Ivins handled anthrax spores: which are usually fairly large and made from a bunch of anthrax stuck together. Think of a bunch of balls stuck together...They are heavy, so tend to be in the soil, not in the air. Even those catching anthrax from hides usually only get skin or stomach anthrax (you inhale them, but they are so heavy they stop at the tongue and you swallow them).
To “weaponize” anthrax, you have to do something to keep the individual spores from clumping...in this case, silicon was used, or maybe not (the FBI screwed up the analysis)....
There are ways to do this, but it requires some skills that a doc used to working with spores to make vaccines wouldn’t have.
(grinding, added correct silica).
Yes, Ivins lab was contaminated with anthrax, but that was ordinary anthrax, not the weaponized one.
And the strain was a common strain found in many labs...heck, my Oklahoma patients joked they probably had some in their barnyards.
The original suspect, Hatfield, had worked with anthrax vaccine in Rhodesia at a time when a lot of elephants and cattle were dying of it. The FBI had a scenerio that he ground and mixed it working underwater so he wouldn’t catch it, but they never could find evidence on this, so they decided Ivins did it,
“There are ways to do this, but it requires some skills that a doc used to working with spores to make vaccines wouldnt have (grinding, added correct silica). Yes, Ivins lab was contaminated with anthrax, but that was ordinary anthrax, not the weaponized one.”
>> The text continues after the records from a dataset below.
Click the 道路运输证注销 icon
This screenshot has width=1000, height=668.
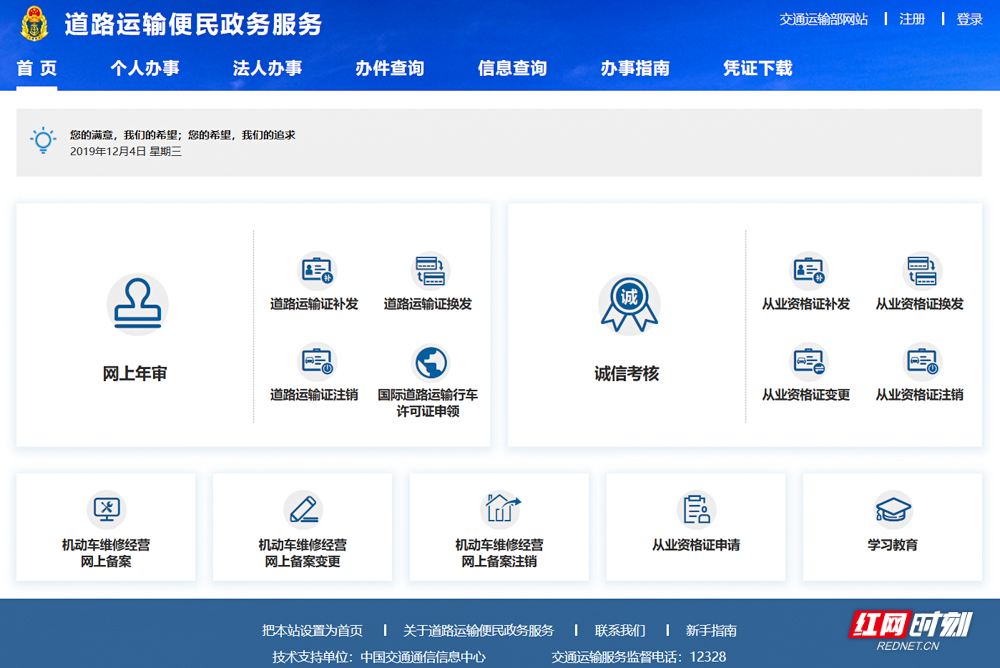tap(317, 361)
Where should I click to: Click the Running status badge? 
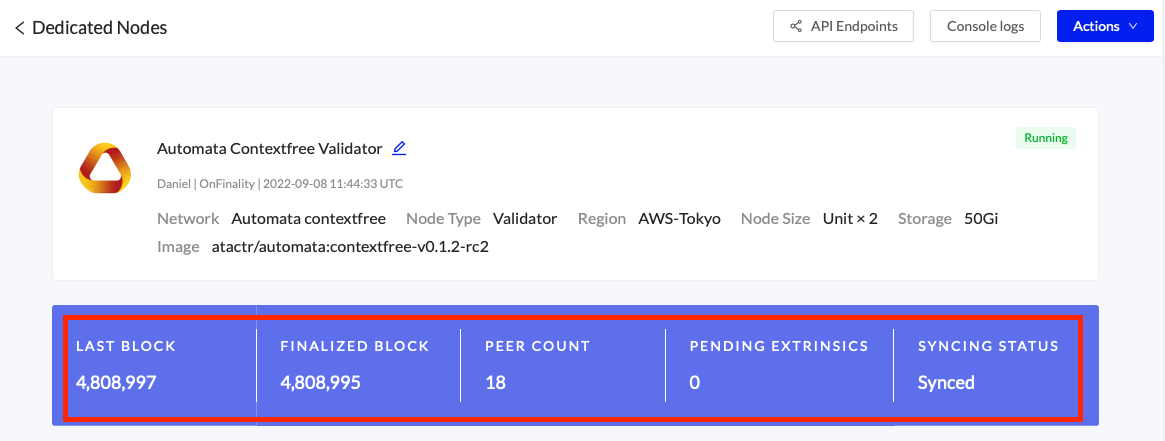[1045, 138]
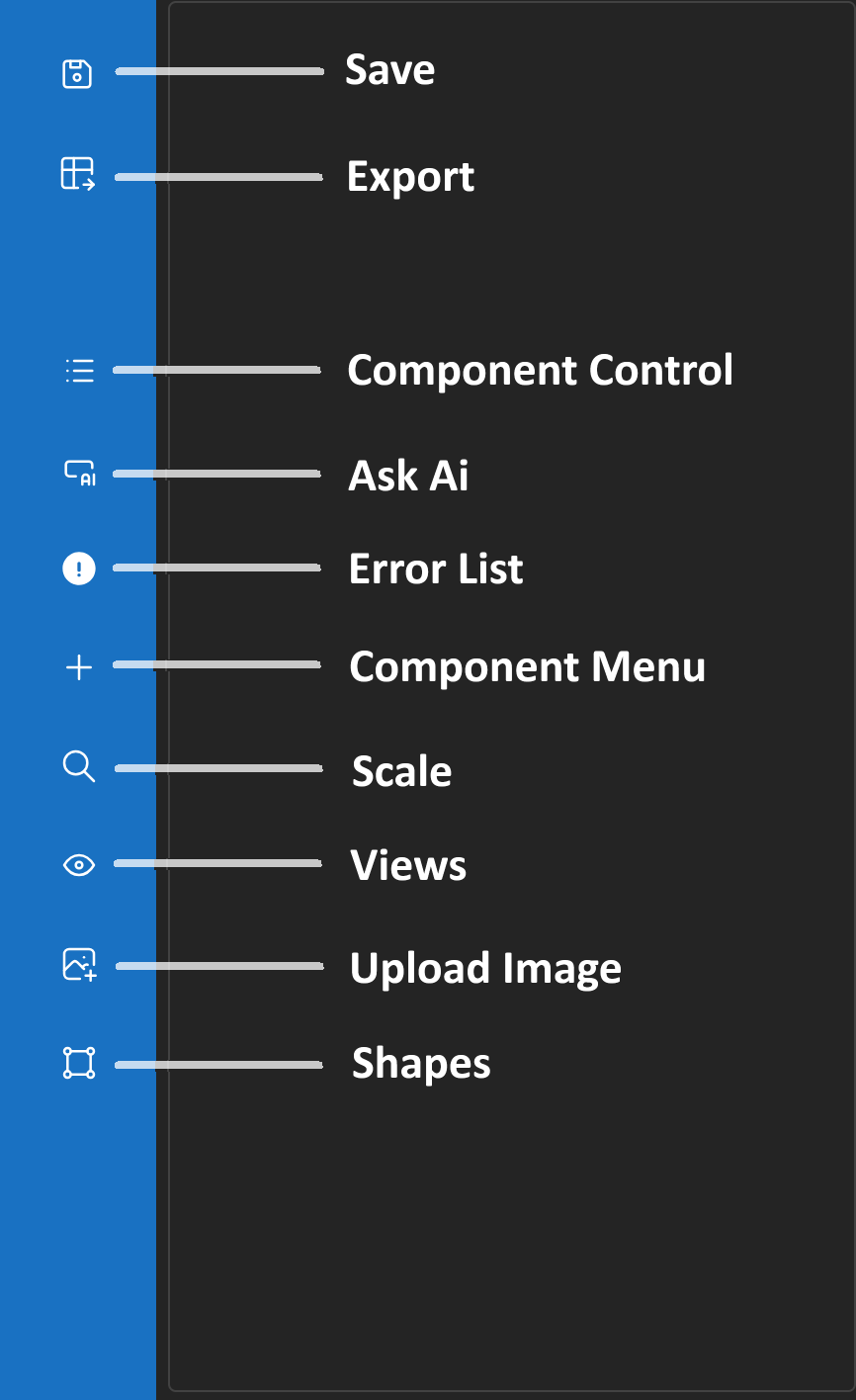Click the Shapes label text
The image size is (856, 1400).
pyautogui.click(x=420, y=1064)
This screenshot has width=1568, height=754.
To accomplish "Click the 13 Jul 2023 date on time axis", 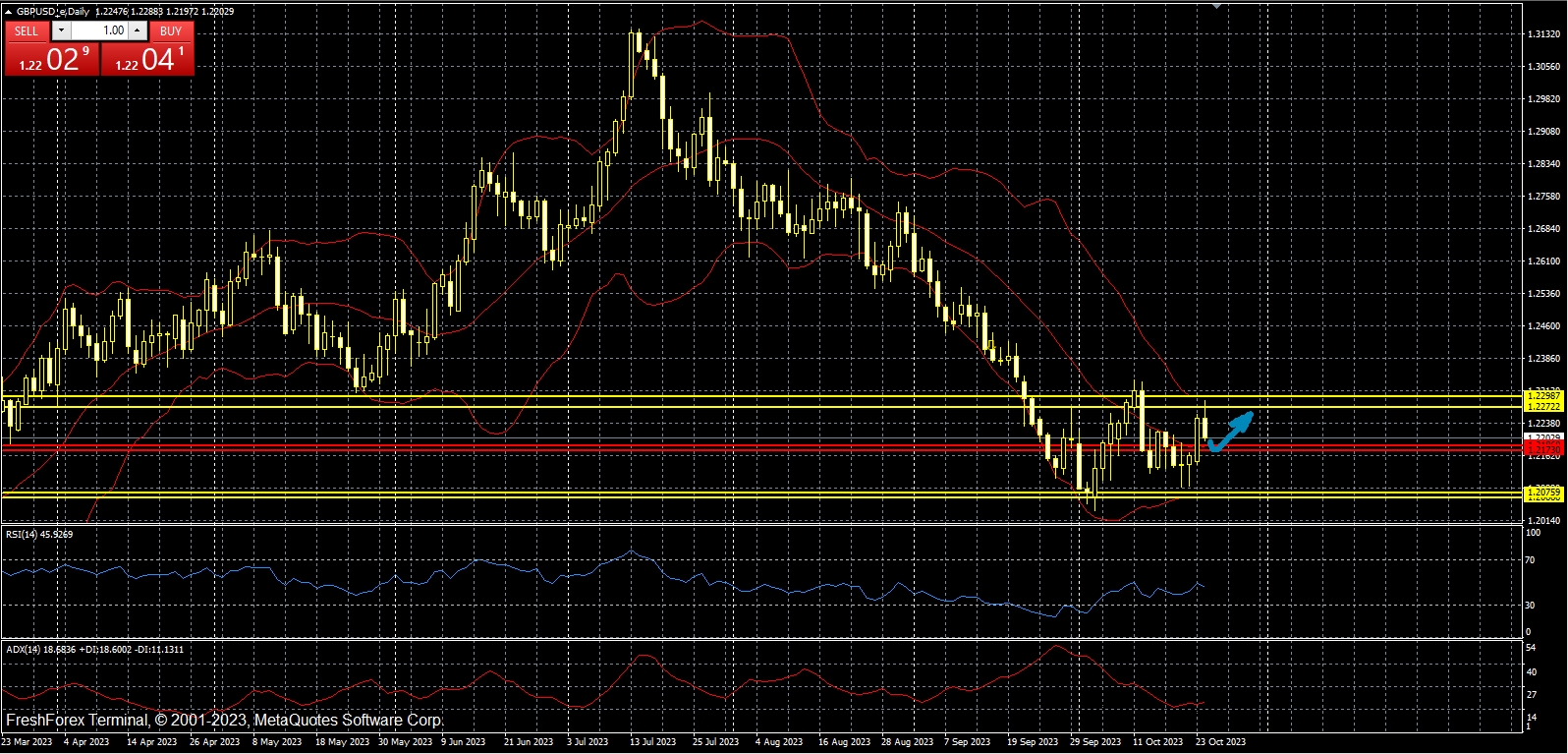I will (652, 742).
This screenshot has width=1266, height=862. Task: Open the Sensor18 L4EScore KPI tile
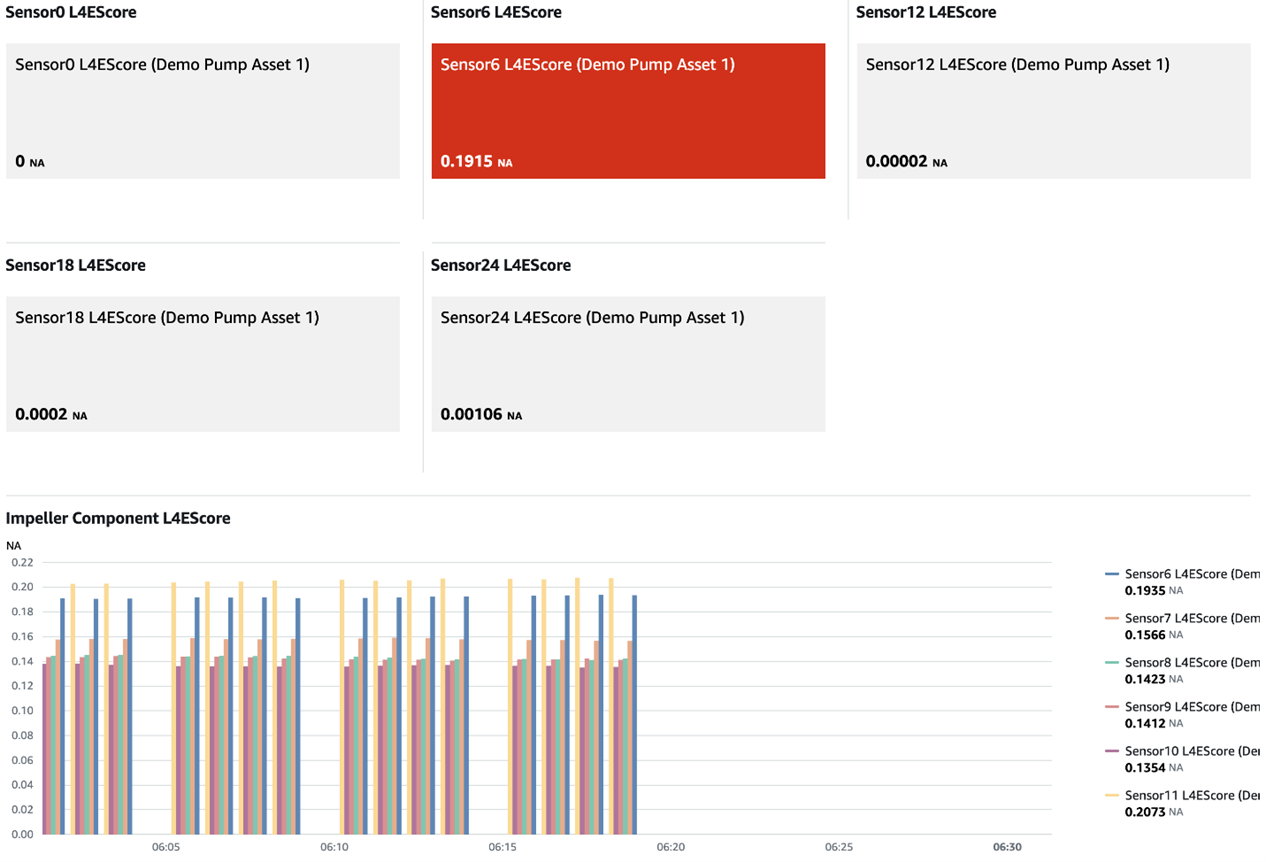click(203, 363)
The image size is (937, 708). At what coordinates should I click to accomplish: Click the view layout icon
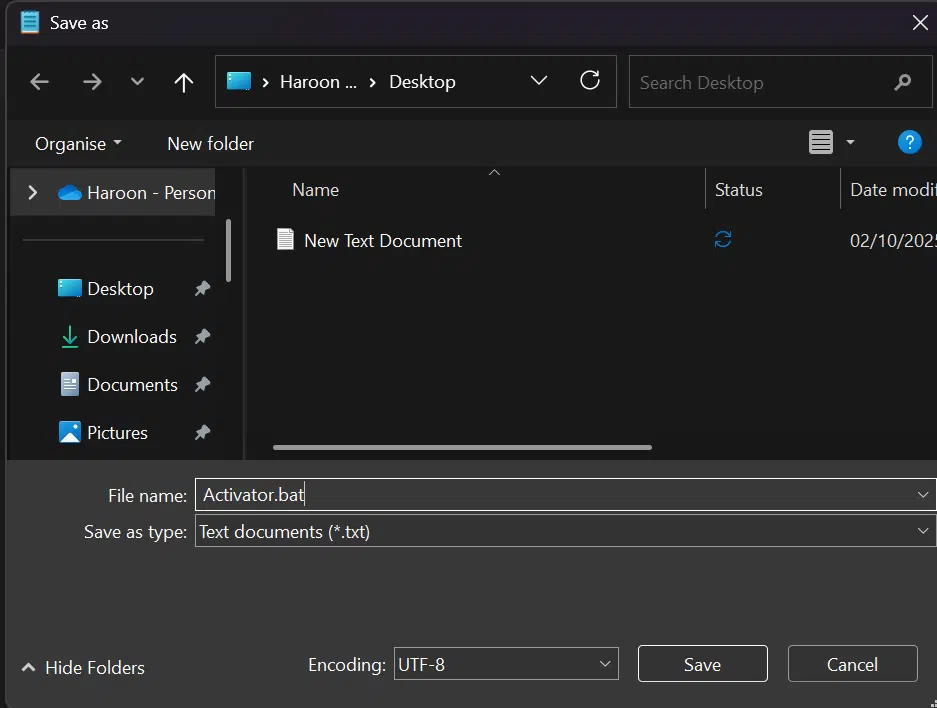pos(821,143)
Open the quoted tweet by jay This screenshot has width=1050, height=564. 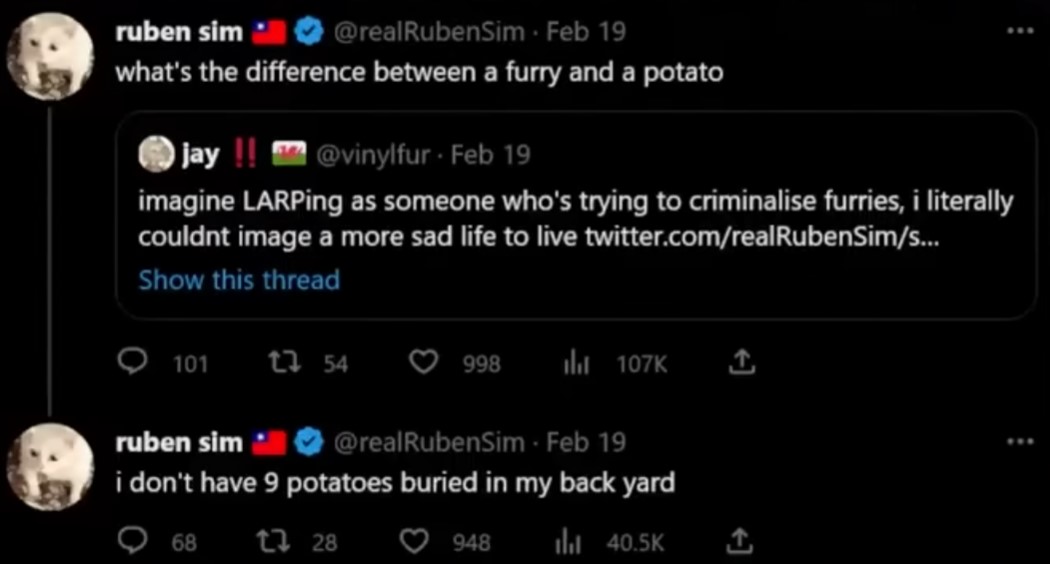coord(577,215)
Just because you may not have done it before doesnt mean you are incapable of doing it. Scientists pick up new skills all the time. All of the information needed to weaponize anthrax is in the published literature. The equipment for ball milling a crude spore prep into a fine powder is readily available in labs and can be bought in a hardware store. Likewise silica powder is easy to obtain. The source of the anthrax spores was Ivin’s flask. When asked for a sample, he gave a false one.